Cloud VPN connette in sicurezza la tua rete peer alla rete Virtual Private Cloud (VPC) tramite una connessione VPN IPsec. Per scoprire di più su Cloud VPN, consulta la panoramica di Cloud VPN.
I Controlli di servizio VPC funzionano con Cloud Interconnect o Cloud VPN per fornire sicurezza aggiuntiva ai tuoi cluster. I Controlli di servizio VPC contribuiscono a mitigare il rischio di esfiltrazione di dati. Con Controlli di servizio VPC, puoi aggiungere progetti ai perimetri di servizio che proteggono le risorse e i servizi dalle richieste provenienti dall'esterno del perimetro.

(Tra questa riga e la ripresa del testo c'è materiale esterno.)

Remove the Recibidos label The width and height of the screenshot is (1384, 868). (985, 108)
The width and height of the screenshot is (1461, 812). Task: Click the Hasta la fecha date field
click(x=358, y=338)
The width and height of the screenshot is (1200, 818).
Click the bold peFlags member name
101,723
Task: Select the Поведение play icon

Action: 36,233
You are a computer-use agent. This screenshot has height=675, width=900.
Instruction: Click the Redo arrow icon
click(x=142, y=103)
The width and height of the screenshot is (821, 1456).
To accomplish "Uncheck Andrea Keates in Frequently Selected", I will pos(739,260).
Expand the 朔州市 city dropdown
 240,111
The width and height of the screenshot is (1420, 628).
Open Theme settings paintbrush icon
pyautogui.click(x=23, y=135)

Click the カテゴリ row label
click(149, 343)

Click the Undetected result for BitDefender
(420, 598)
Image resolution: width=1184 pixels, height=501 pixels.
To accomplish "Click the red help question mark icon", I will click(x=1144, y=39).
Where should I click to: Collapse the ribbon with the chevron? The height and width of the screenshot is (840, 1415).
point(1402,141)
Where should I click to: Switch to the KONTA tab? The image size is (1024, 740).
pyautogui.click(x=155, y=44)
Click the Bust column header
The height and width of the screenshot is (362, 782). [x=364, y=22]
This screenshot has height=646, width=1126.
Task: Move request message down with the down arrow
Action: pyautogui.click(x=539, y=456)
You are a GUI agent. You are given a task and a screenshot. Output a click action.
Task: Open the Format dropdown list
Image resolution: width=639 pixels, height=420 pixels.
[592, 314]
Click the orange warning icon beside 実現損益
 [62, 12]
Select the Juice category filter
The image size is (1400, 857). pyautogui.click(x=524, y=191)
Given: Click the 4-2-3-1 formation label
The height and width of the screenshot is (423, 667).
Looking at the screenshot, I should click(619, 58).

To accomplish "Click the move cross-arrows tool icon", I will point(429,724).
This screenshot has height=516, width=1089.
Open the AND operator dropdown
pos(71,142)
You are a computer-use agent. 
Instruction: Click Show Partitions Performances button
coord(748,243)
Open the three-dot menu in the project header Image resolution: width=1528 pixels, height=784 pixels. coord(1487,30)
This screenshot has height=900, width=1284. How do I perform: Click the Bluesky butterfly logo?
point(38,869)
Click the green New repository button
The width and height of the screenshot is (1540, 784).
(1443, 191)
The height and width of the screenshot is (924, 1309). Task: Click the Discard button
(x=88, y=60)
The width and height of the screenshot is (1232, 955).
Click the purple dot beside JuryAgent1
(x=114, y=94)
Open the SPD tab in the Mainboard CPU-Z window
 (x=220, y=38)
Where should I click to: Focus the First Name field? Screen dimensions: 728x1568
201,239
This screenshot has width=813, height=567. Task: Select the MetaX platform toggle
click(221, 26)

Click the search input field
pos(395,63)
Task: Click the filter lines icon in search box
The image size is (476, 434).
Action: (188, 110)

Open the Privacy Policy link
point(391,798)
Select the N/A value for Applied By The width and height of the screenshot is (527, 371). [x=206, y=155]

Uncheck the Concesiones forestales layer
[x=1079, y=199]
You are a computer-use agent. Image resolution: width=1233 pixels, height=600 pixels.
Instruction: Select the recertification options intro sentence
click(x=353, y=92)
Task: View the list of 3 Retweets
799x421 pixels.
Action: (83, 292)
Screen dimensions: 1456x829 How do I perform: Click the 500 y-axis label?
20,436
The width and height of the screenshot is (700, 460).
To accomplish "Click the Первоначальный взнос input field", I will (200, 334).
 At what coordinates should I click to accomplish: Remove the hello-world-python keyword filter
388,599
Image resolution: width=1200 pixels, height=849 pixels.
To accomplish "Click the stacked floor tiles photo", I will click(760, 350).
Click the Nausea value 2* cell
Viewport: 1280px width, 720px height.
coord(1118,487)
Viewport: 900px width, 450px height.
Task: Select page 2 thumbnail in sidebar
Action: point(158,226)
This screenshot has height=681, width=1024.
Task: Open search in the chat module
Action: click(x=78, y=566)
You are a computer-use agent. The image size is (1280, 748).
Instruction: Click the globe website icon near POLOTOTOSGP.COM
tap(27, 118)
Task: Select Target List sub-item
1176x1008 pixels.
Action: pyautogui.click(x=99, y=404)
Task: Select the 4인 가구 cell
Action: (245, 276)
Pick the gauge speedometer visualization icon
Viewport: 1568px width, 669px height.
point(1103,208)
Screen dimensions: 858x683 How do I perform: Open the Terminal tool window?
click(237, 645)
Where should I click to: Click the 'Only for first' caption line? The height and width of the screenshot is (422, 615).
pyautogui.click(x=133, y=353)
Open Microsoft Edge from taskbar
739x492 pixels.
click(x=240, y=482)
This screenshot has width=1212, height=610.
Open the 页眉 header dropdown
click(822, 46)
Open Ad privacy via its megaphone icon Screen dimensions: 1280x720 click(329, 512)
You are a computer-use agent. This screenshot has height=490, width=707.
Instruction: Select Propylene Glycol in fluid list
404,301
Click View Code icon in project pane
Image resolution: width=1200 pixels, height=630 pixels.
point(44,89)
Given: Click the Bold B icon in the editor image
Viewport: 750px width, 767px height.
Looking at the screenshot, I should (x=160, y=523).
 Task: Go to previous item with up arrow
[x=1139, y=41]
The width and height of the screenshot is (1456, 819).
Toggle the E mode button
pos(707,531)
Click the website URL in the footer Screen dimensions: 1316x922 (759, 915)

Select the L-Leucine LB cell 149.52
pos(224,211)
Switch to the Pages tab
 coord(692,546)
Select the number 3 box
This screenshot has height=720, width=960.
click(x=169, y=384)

Per scoprire di più sui perimetri di servizio, consulta Dettagli e configurazione dei perimetri di servizio.
Per proteggere completamente i cluster creati con Google Distributed Cloud, devi utilizzare VIP con restrizioni e aggiungere le seguenti API al perimetro di servizio:
- API Artifact Registry (
artifactregistry.googleapis.com
) - API Resource Manager (
cloudresourcemanager.googleapis.com
) - API Compute Engine (
compute.googleapis.com
) - API Connect Gateway (
connectgateway.googleapis.com
) - API Google Container Registry (
containerregistry.googleapis.com
) - API GKE Connect (
gkeconnect.googleapis.com
) - API GKE Hub (
gkehub.googleapis.com
) - API GKE On-Prem (
gkeonprem.googleapis.com
) - API Identity and Access Management (
iam.googleapis.com
) - API Cloud Logging (
logging.googleapis.com
) - API Cloud Monitoring (
monitoring.googleapis.com
) - Monitoraggio della configurazione per l'API Ops (
opsconfigmonitoring.googleapis.com
) - API Service Control (
servicecontrol.googleapis.com
) - API Cloud Storage (
storage.googleapis.com
)
Quando utilizzi bmctl
per creare o eseguire l'upgrade di un cluster, utilizza il flag --skip-api-check
per bypassare l'API Service Usage (serviceusage.googleapis.com
).
L'API Service Usage non è supportata dai Controlli di servizio VPC.